Hi,
I am trying to find the practical limit of triangle / frames that the Mali T400 can render while keeping up at 60 FPS on a 1024x600 display with a Wayland integration on a ZynqMP+.
With the program and hardware setup described below, I could reach around 32 000 triangles per frame before performance dips below 60 FPS. This number is lower than I expected considering the "0.11 Mtriangles/sec/MHz" reported in the ZynqpMP+ datasheet (page 2). What steps could I take to render more triangles per frame?
To render as many triangle as possible, I reused the sample program "weston-simple-egl" from the Weston (wayland compositor) project. I changed the rendering to draw a fullscreen window (1024x600) with a GL_TRIANGLE_STRIP spanning around 95% of the screen. I tested the program with 32 bits per pix (bpp) and 16 bpp, but couldn't make any significant gain. The Mali GPU ont the system is clocked at 600MHz. The vertex and fragment shader are respectivly passing the vertices and the fragment as is.

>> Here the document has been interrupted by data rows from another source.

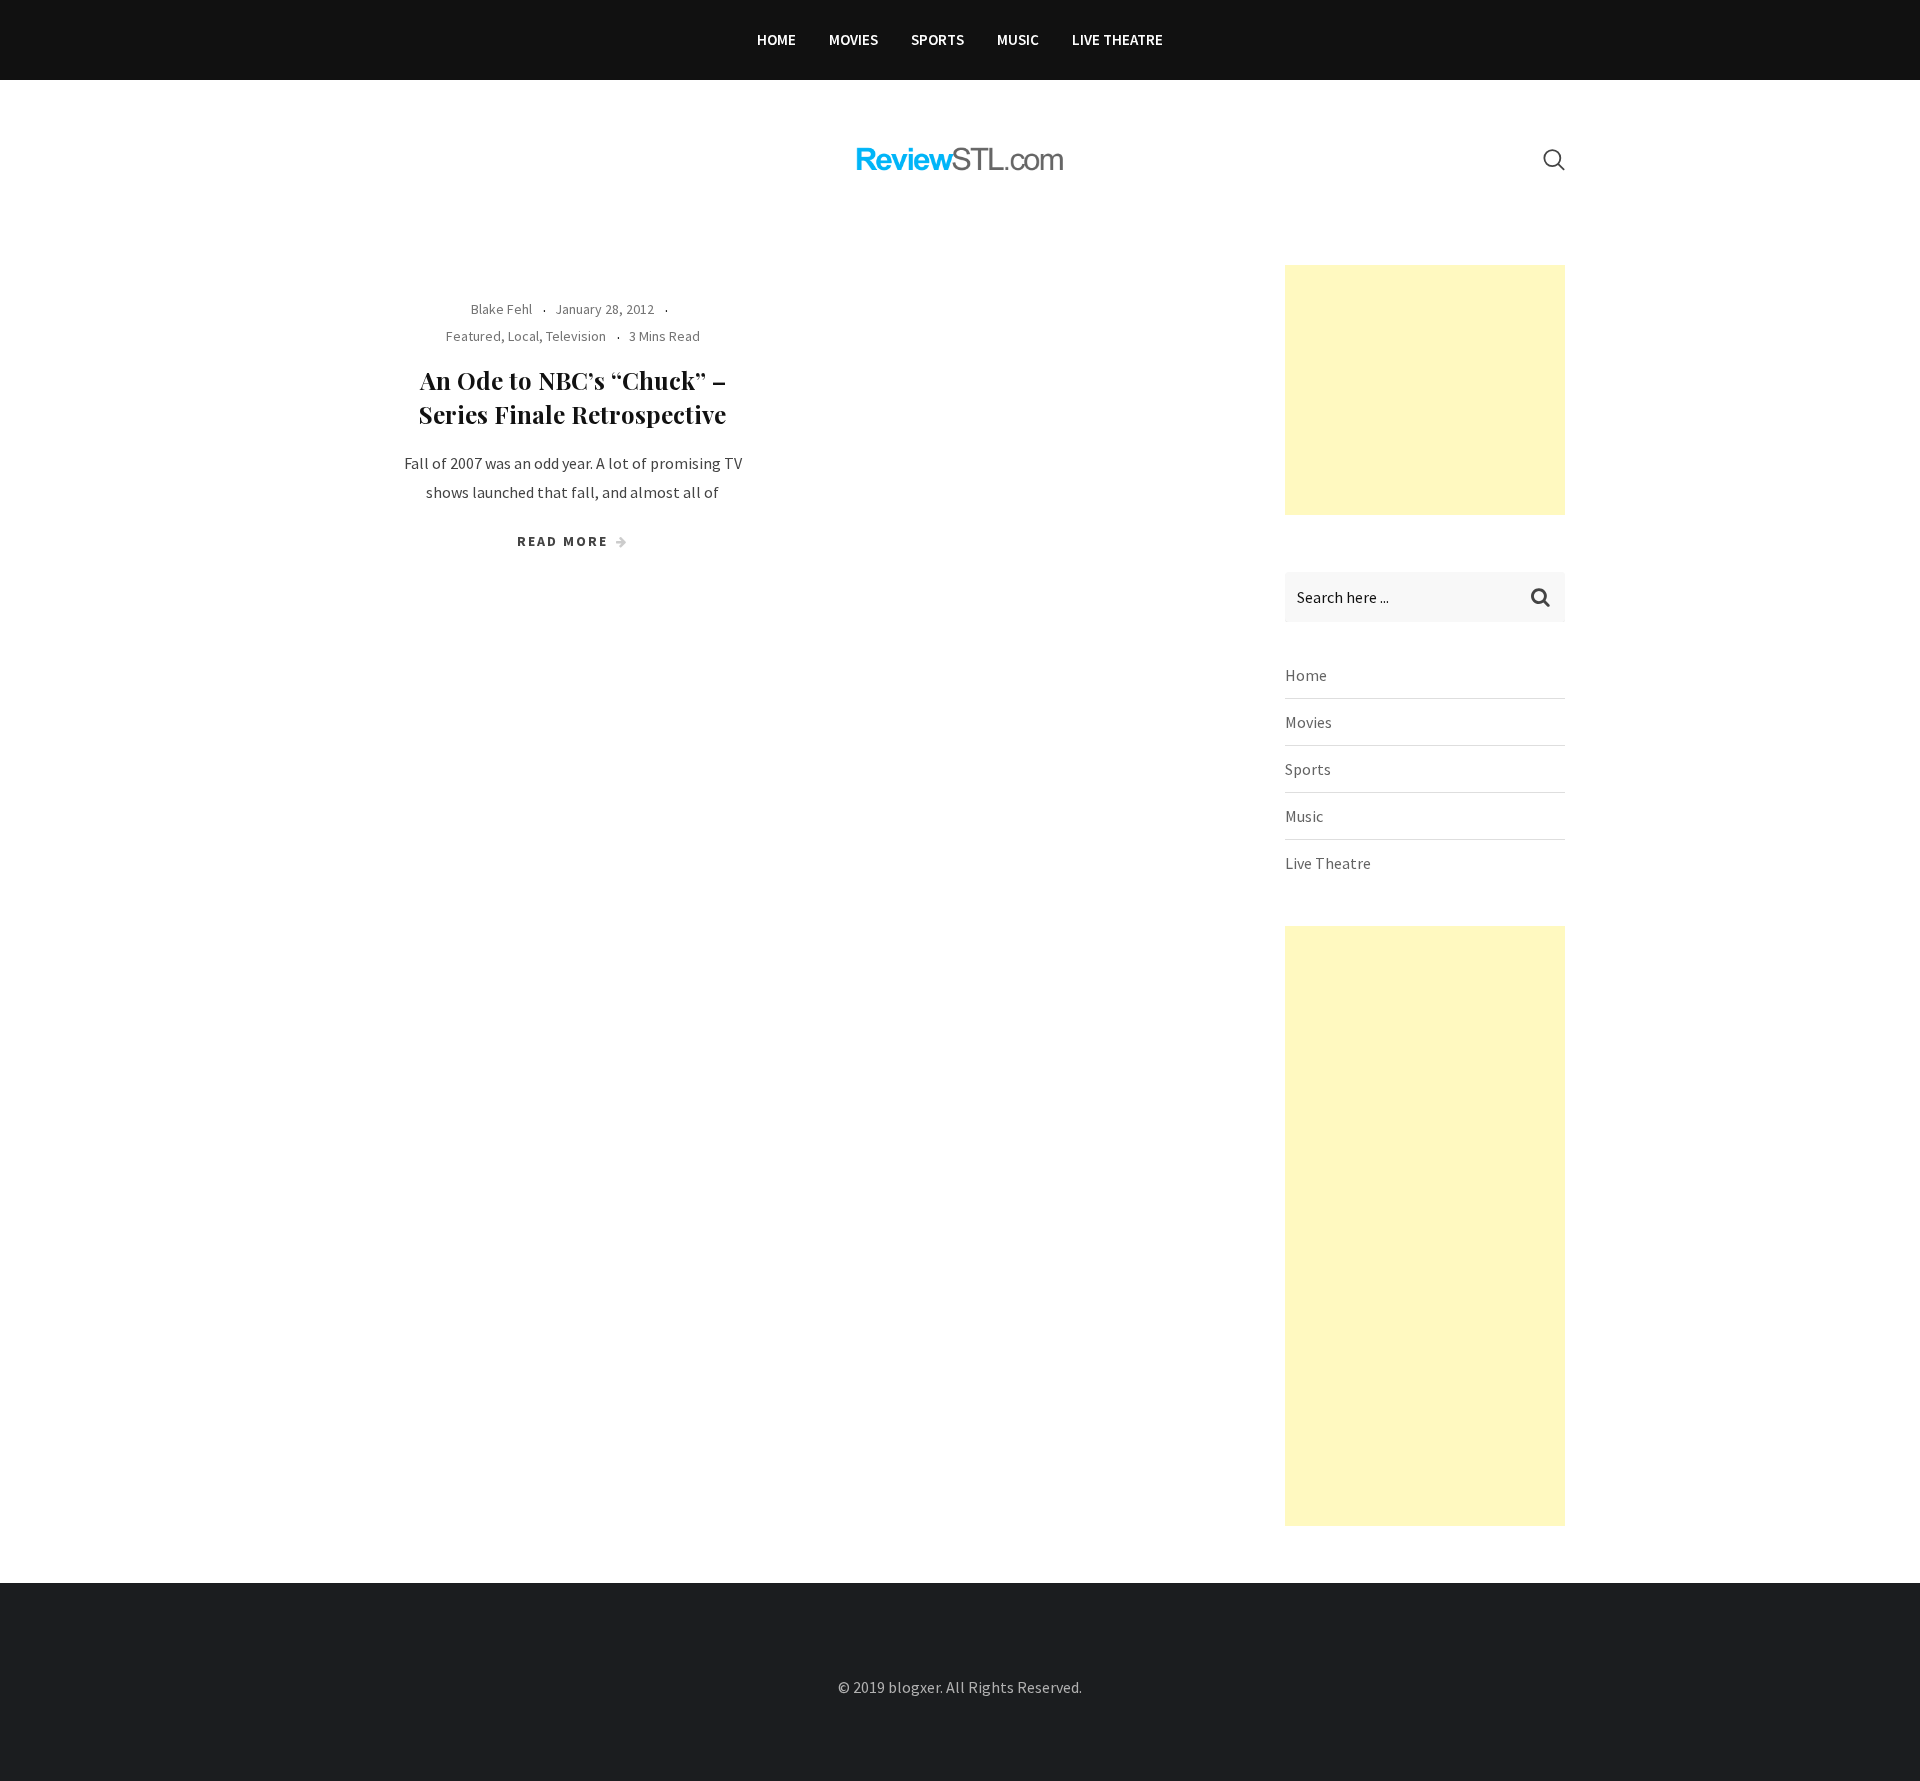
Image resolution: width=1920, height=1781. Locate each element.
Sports (937, 39)
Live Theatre (1117, 39)
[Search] (1554, 159)
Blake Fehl (501, 309)
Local (523, 336)
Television (576, 336)
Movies (853, 39)
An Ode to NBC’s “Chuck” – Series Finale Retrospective (572, 397)
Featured (473, 336)
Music (1018, 39)
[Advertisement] (1435, 390)
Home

The bottleneck seems to be the `eglSwapBuffers` call. It takes more and more time as the number of triangle rises. With 32 000 triangles, it can take up to 18 ms (!), which explains the FPS drop. Unfortunatly, eglSwapBuffers is implemented by the closed source library libmali, so I couldn't dig deeper. I assume the `eglSwapBuffers` call returns when an IRQ comes back from the GPU indicating that the queued jobs are done.
So, in summary, am I effectivly hitting an hardware limit at 32 000 triangles per frame under wayland or is there something I could do to improve performance?
Hi gchamp,
Calling eglSwapBuffers() will block until the next window buffer is available; which "on average" is related to rendering performance although there are some queuing effects here. Specifically the window system won't release the an old buffer until it has a new one to replace it, and we need the new buffer to start queuing commands for it.
eglSwapBuffers()
The performance does sound low for a simple triangle grid test app; we'd expect ~10 cycles a vertex not 300. Is the other performance you are seeing (e.g. fragment shading a simple quad with a blit texture) consistent with a 600Mhz GPU performance?
Cheers, Pete
Thank you for the quick answer, Peter.
The performance were consistent with what you're suggesting here before the use of a windowing system (with Qt eglfs). I checked the registers driving the GPU clock and they indicates that the GPU is effectively driven at 600MHz.
There might be a synchronization issue between Weston and the client app? From my understanding of the Wayland protocol and the EGL integration, the rendering should be double buffered so we should be drawing in the back buffer which isn't currently bound to the surface. I think the client doesn't have to wait for the compositor to give it a new buffer? I haven't dug to deep in the code, but Mesa seems to it that way.
Is there something I could do to understand a bit in more detail how is libmali communicating with the Wayland Server?
> I think the client doesn't have to wait for the compositor to give it a new buffer?Assuming you are not CPU-bound, then it will have to block and wait somewhere (you can't have the application running at 300FPS, but the hardware only at 30FPS; some wait is needed to bring them in sync). It's usually either in eglSwapBuffers or in the first draw call to the window surface.
> Is there something I could do to understand a bit in more detail how is libmali communicating with the Wayland Server?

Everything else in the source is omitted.